Korgejins like Gorlus and Saldavin, with hooves and giant wings. Gorujins, they had wings too, but raptorial feet instead, and a tail. And for the ladies, bolstaras like Zel, with hooves and four arms. Fujaras too, also with four arms, but with raptorial feet and a tail.
Every ‘jin’ demon, the male demons, had penises. That was unusual. A glance at Vin proved that the male demons didn’t go walking around with their dicks out. They had them stored inside their body. Testicles, too. Not the statues. All the male statues looked ready to fight and fuck, or just fuck, and more than a few of them were sitting in very ‘hop on my dick’ positions.

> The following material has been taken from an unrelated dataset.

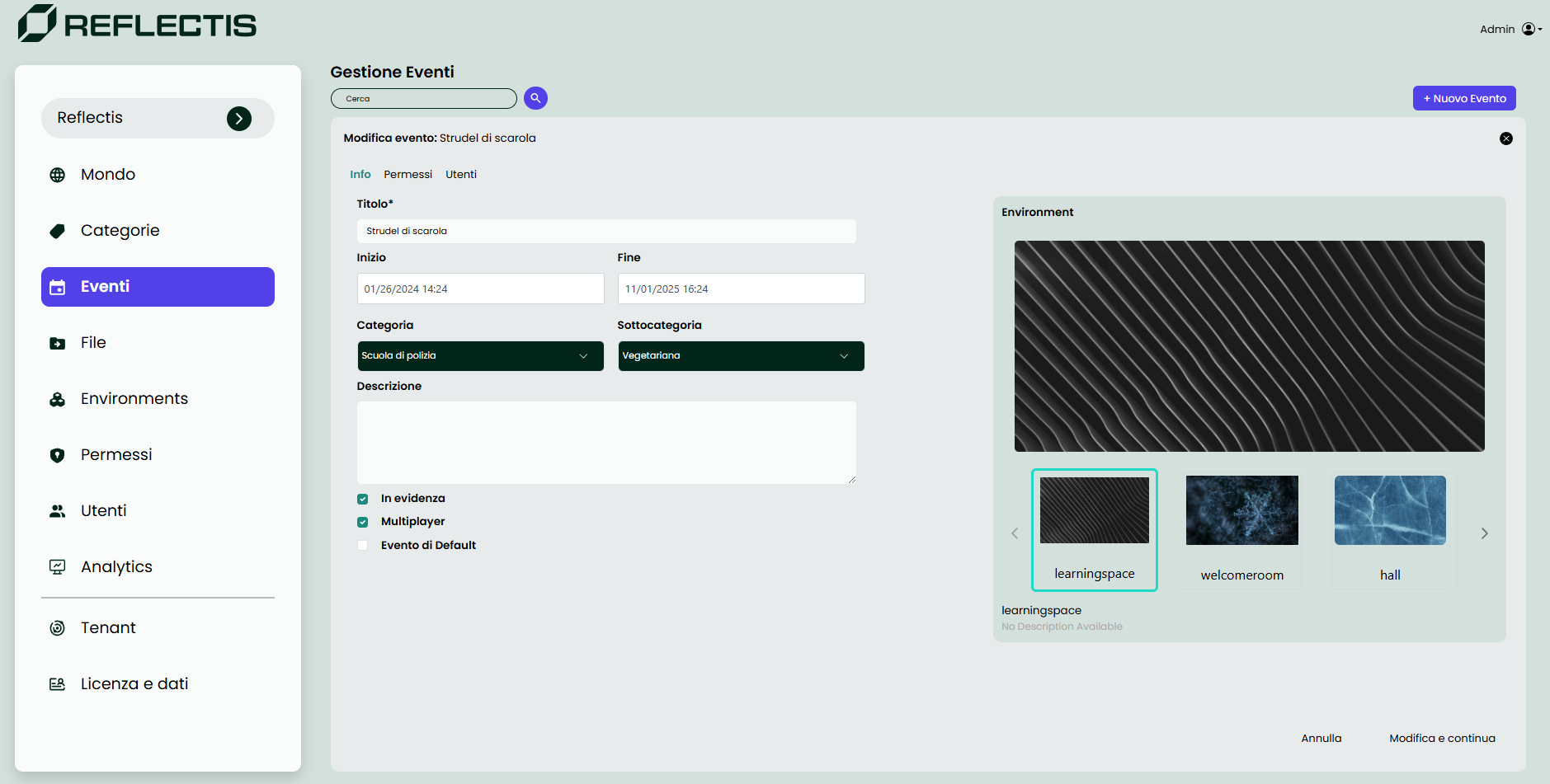Close the Modifica evento panel

click(1505, 138)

Some of the lady statues had dicks, too. That was unusual.
Much as tetrad demons were all unusually hot, in that big scary monster kinda way, the giant cavern killed any sexiness. There were bones everywhere, human bones, demon bones, all shapes and sizes, and they were scattered. Thousands of skeletons, maybe more, the remains of their bodies piled into mounds, or left to collect dust — no dust in Hell — by the torture machines.
Torture machines? She gulped and came closer. Yeap, those were torture machines. Platforms made of black metal, tables and chairs and stuff, many covered in the sort of chains Vinicius had once been bound in. Some of them had holes, and judging from the metal sticks with sharp edges lying nearby, the holes provided easy stabbing of sensitive places. Some machines had corner hooks for holding limbs, and chains meant for pulling on them. Draw and quarter. A lot of the tables and chairs still had skeletons on or in them, and their bones carried hundreds of scars.
“The fuck is this place?”
“One of Valzanal’s torture rooms.” Vinicius shrugged and marched through the giant cavern toward the tunnel on the other side. He didn’t give a shit about the room. Bones crunched and snapped under his talons, and the sound echoed in the giant cave.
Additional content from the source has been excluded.